Field of the Invention

The present invention relates to physiotherapy apparatus. More specifically the present invention relates to self-trainable physiotherapy apparatus.

Background of the Invention

Due to an injury, dysfunction of a limb and inability to move and perform functional activities of everyday life, which requires physical therapy, may result.

To enable a person who suffered from an injury that causes dysfunction of a limb, to restore, as much as possible, normal functioning of the disabled limb, many hours of physical therapy are necessary. For best results physical therapy should start as soon as possible after injury. However, because of lack of rehabilitation centers, shortage of physical therapists and experts, the average patient begins therapy after the critical period. In many cases, after starting physical therapy, the patient receives only infrequent sessions.

It would therefore be desirable to provide apparatus that facilitates at-home physical therapy in order to undergo rehabilitation for injury victims that increases strength and mobility without having to be dependent upon the availability of physical therapists.
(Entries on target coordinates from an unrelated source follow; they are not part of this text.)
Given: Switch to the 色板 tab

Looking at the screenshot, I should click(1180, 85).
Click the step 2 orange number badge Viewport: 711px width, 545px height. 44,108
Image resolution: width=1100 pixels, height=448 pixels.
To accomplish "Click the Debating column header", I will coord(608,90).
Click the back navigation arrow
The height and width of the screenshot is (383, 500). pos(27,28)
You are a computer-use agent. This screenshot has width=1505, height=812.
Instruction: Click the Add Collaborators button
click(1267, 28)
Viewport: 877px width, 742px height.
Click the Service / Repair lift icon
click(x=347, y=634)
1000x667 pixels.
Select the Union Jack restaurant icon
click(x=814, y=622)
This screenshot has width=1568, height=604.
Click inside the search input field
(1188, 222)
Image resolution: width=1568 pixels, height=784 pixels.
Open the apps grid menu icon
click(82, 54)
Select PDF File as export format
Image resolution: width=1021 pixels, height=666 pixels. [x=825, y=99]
On the other hand, physical therapy conducted at a clinic speeds the rehabilitative process by virtue of the assistance of physical therapists. Each patient responds differently to physical therapy due to different body structures, habits and pain thresholds, and therefore a rehabilitation program has to be individually developed. The patient who is undergoing the physical therapy is generally unaware of his mobility level or pain threshold due to the many activities that he is requested to perform and being unknowledgeable as to the relation between the different rehabilitative activities that are performed. The physical therapist monitors the patient's development and reaction to pain, and instructs when to increase the difficulty level of an activity so that improvement will continue. The assessment made by the physical therapist is generally based on a visual test, and at times on other in-clinic tests using various devices. For example, assessment of a pain sensation is made by observation of a facial grimace or a reluctance to move a specific body region. Personal interaction between the patient and the physical therapist resulting in a suggested intervention therefore promotes improved rehabilitation.

It is an object of the present invention to provide physiotherapy apparatus that will help the patient to perform functional activities in a similar fashion as performed prior to being injured.

It is an additional object of the present invention to reduce the cost of rehabilitation by enabling a patient to train himself and reduce the hours of work with a physical therapist.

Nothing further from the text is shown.